» **What you should do**
Nothing should appear in the answer except the line containing "Instruction: Enable the CKDIV8 fuse checkbox" and the lines following it through the end of the listing, each given exactly.

--------------------------------

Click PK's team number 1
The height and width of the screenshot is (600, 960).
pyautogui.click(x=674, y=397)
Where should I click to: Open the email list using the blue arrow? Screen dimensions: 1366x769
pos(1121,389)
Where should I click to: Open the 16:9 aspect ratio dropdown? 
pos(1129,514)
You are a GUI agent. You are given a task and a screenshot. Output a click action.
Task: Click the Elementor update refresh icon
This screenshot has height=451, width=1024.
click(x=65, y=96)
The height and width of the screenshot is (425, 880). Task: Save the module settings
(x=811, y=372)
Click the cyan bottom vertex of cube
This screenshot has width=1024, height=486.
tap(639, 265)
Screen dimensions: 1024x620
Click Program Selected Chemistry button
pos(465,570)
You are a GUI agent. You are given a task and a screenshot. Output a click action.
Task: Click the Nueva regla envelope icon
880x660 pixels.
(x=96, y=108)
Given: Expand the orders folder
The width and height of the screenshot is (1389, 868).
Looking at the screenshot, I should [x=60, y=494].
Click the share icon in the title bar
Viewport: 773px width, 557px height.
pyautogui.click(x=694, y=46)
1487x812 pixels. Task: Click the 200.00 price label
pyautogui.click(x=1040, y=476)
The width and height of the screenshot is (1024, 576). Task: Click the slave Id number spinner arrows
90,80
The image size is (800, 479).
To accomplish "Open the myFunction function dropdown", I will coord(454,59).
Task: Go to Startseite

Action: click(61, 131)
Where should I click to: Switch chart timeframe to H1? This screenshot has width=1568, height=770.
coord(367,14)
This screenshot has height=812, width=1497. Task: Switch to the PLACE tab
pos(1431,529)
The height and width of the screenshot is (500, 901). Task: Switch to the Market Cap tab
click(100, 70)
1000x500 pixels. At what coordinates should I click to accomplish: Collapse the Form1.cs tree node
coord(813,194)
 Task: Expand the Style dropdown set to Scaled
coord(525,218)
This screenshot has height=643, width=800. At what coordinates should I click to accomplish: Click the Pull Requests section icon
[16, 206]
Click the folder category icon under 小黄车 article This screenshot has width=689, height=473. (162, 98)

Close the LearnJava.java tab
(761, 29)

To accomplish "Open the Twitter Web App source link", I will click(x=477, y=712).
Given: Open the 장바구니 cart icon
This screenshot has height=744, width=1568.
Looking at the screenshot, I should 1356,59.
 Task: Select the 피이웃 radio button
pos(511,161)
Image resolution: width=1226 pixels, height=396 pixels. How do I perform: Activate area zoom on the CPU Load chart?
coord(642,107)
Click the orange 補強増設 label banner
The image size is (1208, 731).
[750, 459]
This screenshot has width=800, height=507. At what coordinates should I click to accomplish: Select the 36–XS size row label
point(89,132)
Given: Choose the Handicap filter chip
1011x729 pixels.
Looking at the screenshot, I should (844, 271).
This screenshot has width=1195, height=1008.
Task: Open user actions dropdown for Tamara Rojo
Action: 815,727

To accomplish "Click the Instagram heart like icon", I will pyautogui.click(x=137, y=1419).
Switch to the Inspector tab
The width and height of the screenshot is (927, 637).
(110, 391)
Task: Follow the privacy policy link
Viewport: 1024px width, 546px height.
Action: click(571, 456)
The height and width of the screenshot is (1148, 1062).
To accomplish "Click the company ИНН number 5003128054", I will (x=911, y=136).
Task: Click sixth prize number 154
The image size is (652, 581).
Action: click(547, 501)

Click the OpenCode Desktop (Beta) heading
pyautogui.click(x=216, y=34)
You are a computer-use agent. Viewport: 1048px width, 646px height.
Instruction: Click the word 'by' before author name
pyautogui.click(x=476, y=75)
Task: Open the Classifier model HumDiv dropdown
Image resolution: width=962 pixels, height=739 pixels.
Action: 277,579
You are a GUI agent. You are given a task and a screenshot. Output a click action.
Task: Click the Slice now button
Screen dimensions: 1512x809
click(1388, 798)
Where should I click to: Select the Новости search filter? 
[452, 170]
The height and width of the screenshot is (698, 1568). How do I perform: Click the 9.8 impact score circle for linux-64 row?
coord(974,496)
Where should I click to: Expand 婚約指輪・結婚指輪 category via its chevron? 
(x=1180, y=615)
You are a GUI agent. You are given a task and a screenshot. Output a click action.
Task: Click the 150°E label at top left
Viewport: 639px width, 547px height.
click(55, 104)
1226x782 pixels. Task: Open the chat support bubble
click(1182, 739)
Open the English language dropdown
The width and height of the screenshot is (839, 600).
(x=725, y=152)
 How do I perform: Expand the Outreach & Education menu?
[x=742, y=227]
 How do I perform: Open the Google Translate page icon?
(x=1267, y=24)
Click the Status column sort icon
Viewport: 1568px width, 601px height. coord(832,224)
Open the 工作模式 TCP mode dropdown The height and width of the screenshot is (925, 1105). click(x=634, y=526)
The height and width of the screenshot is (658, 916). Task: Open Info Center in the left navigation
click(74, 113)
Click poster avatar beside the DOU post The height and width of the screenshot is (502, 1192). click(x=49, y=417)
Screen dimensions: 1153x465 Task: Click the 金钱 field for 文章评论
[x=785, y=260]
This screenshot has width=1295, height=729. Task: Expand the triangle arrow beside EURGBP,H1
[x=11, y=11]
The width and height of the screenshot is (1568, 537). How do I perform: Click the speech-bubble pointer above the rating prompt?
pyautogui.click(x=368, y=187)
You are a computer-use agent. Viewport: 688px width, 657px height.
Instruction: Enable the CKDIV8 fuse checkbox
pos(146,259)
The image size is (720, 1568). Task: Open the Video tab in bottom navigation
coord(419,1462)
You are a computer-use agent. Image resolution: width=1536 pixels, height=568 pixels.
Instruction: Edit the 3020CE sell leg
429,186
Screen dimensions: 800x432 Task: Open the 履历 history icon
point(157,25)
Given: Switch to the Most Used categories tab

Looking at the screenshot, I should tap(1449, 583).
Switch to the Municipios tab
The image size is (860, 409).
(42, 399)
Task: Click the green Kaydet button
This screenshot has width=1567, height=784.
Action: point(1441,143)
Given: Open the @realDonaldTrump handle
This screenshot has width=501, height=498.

--------------------------------

» **Task solution**
Instruction: Enable the CKDIV8 fuse checkbox
pos(146,259)
The image size is (720, 1568). Task: Open the Video tab in bottom navigation
coord(419,1462)
You are a computer-use agent. Image resolution: width=1536 pixels, height=568 pixels.
Instruction: Edit the 3020CE sell leg
429,186
Screen dimensions: 800x432 Task: Open the 履历 history icon
point(157,25)
Given: Switch to the Most Used categories tab

Looking at the screenshot, I should tap(1449, 583).
Switch to the Municipios tab
The image size is (860, 409).
(42, 399)
Task: Click the green Kaydet button
This screenshot has width=1567, height=784.
Action: point(1441,143)
Given: Open the @realDonaldTrump handle
This screenshot has width=501, height=498.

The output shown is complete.